Infine, l’evidenza della ricerca deve oggi guidare più esplicitamente l’organizzazione dei servizi e più in generale la tutela della salute mentale. La prevenzione primaria universale del “disagio psichico” attraverso l’attivismo socio-politico rappresenta uno sforzo generoso, ma con scarso fondamento scientifico. La prevenzione selettiva, cioè mirata a sottogruppi di popolazione e ad individui a rischio, è forse meno attraente sul piano ideologico e certo più impegnativa, perché richiede formazione e competenza e non soltanto entusiasmo e buon senso, ma ha un supporto scientifico che, per quanto parziale, è assai più convincente. Il riconoscimento e l’intervento precoce nei disturbi mentali non può prescindere dallo sviluppo di una rete di servizi per la salute mentale nell’età evolutiva, oggi assente nel nostro paese. Quelli della psichiatria e della neuropsichiatria infantile non possono essere due mondi separati che comunicano solo occasionalmente tra loro.

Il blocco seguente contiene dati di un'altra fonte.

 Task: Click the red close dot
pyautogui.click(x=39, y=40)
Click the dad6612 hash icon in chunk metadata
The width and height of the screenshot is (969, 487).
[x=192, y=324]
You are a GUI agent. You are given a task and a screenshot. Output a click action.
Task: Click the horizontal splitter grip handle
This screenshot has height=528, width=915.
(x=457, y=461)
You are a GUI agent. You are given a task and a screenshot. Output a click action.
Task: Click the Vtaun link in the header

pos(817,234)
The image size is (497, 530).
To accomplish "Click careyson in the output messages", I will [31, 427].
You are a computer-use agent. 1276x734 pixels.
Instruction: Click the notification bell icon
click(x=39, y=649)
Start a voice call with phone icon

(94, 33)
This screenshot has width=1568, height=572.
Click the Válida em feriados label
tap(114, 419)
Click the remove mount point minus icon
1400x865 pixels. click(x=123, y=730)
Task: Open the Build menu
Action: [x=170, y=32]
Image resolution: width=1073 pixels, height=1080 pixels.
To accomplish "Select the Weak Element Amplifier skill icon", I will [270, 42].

L’intervento dei servizi di salute mentale nella scuola, nei luoghi di lavoro, nelle carceri non può dipendere soltanto dall’iniziativa di singoli gruppi o operatori, ma deve essere sistematico e seguire protocolli validati.
Di tutto questo si parlerà nel Congresso SOPSI 2011, con il contributo dei principali esperti internazionali e dei ricercatori e clinici italiani che hanno dati ed esperienze da condividere, e con la partecipazione, noi speriamo, di tutti gli psichiatri italiani che credono nel loro lavoro e lo considerano non soltanto una missione ma anche una professione.